Sun N1 System Manager 1.3.1 Troubleshooting Guide

Chapter 6 OS Distribution and Deployment Problems

This chapter lists problems that can occur with OS distribution creation and deployment, their causes, and the solution for each problem. OS distribution creation and OS deployment failures can be caused by many different issues as described in this section. The following topics are discussed:

Possible Causes for Distribution and Deployment Failure

OS deployments might fail or fail to complete if any of the following conditions occur:

Possible Causes for Windows Distribution and Deployment Failure

Provisioning a Windows distribution to a managed server can fail for several reasons:

Deploying Solaris OS 9 Update 7 or Previous Distributions From a Linux OS Management Server Fails

The inability to deploy Solaris OS 9 Update 7 and previous Solaris OS 9 distributions to manageable servers from a Linux OS management server is usually due to a problem with NFS mounts. To solve this problem, you need to apply a patch to the mini-root of the Solaris OS 9 distribution. The instructions differ according to the management and patch server configuration scenarios listed in the following table. The patch is not required if you are deploying Solaris OS 9 Update 8 or later.

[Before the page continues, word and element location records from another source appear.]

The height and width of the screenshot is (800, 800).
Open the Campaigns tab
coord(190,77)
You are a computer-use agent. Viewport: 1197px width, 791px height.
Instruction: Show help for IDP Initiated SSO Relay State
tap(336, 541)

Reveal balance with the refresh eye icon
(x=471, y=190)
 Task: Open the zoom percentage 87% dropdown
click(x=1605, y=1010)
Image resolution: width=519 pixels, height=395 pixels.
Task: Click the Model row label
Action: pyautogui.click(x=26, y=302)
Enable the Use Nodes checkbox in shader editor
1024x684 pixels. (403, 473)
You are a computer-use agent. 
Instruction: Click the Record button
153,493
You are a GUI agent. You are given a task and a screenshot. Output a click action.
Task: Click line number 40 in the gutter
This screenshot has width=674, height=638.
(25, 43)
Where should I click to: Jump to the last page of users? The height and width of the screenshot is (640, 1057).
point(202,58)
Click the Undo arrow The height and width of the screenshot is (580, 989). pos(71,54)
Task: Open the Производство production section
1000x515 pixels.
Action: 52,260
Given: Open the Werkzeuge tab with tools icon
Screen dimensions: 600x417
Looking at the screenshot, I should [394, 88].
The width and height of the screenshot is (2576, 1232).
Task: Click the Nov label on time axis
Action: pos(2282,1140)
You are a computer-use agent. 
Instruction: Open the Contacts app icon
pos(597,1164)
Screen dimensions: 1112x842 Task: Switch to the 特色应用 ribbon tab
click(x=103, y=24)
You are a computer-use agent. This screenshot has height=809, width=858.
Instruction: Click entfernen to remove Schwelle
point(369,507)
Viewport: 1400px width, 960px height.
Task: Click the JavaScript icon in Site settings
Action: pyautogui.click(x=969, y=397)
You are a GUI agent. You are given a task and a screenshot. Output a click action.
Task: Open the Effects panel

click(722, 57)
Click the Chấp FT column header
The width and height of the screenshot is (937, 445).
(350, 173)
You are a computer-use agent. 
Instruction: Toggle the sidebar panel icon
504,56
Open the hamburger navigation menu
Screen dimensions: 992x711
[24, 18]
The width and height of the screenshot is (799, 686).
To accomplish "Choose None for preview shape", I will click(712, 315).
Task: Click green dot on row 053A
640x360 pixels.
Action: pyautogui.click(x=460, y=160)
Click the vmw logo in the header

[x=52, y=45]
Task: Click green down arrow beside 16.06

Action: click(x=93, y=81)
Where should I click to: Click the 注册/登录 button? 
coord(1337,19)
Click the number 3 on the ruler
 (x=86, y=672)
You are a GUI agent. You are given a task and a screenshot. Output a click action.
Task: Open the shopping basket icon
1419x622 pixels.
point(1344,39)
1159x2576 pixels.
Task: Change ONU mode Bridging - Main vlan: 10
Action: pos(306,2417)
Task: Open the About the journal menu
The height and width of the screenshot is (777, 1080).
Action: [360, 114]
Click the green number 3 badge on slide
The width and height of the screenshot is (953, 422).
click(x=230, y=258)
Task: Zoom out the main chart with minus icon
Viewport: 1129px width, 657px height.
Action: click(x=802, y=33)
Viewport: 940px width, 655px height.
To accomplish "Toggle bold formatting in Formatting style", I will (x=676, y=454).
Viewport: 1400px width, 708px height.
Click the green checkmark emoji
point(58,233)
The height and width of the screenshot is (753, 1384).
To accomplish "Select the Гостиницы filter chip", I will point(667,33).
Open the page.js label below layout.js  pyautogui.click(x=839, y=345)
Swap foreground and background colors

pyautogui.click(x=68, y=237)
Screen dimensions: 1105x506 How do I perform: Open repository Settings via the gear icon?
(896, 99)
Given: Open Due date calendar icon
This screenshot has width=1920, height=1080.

Table 6–1 Task Map for Patching a Solaris OS 9 Distribution

Management Server 

Patch Server 

Task 

Red Hat 3.0 u2 

Solaris OS 9 on x86 platform 

Creating and Using a Solaris OS 9 x86 Patch Server to Patch Solaris OS 9 Update 7 Distributions

Red Hat 3.0 u2 

Solaris OS 9 on SPARC platform 

Creating and Using a Solaris OS 9 SPARC Patch Server to Patch Solaris OS 9 Update 7 Distributions

Invalid Management Server Netmask

If the target server cannot access DHCP information or mount the distribution directories on the management server during a Solaris OS 10 deployment, you might have network problems caused by an invalid netmask. The console output might be similar to the following:


Booting kernel/unix...
  krtld: Unused kernel arguments: `install'.
  SunOS? Release 5.10 Version Generic 32-bit
  Copyright 1983-2005 Sun Microsystems, Inc.  All rights reserved.
  Use is subject to license terms.
  Unsupported Tavor FW version: expected: 0003.0001.0000, actual: 0002.0000.0000
  NOTICE: tavor0: driver attached (for maintenance mode only)
  Configuring devices.
  Using DHCP for network configuration information.
  Beginning system identification...
  Searching for configuration file(s)...
  Using sysid configuration file /sysidcfg
  Search complete.
  Discovering additional network configuration...
  Completing system identification...
  Starting remote procedure call (RPC) services: done.
  System identification complete.
  Starting Solaris installation program...
  Searching for JumpStart directory...
  /sbin/dhcpinfo: primary interface requested but no primary interface is set
  not found
  Warning: Could not find matching rule in rules.ok
  Press the return key for an interactive Solaris install program...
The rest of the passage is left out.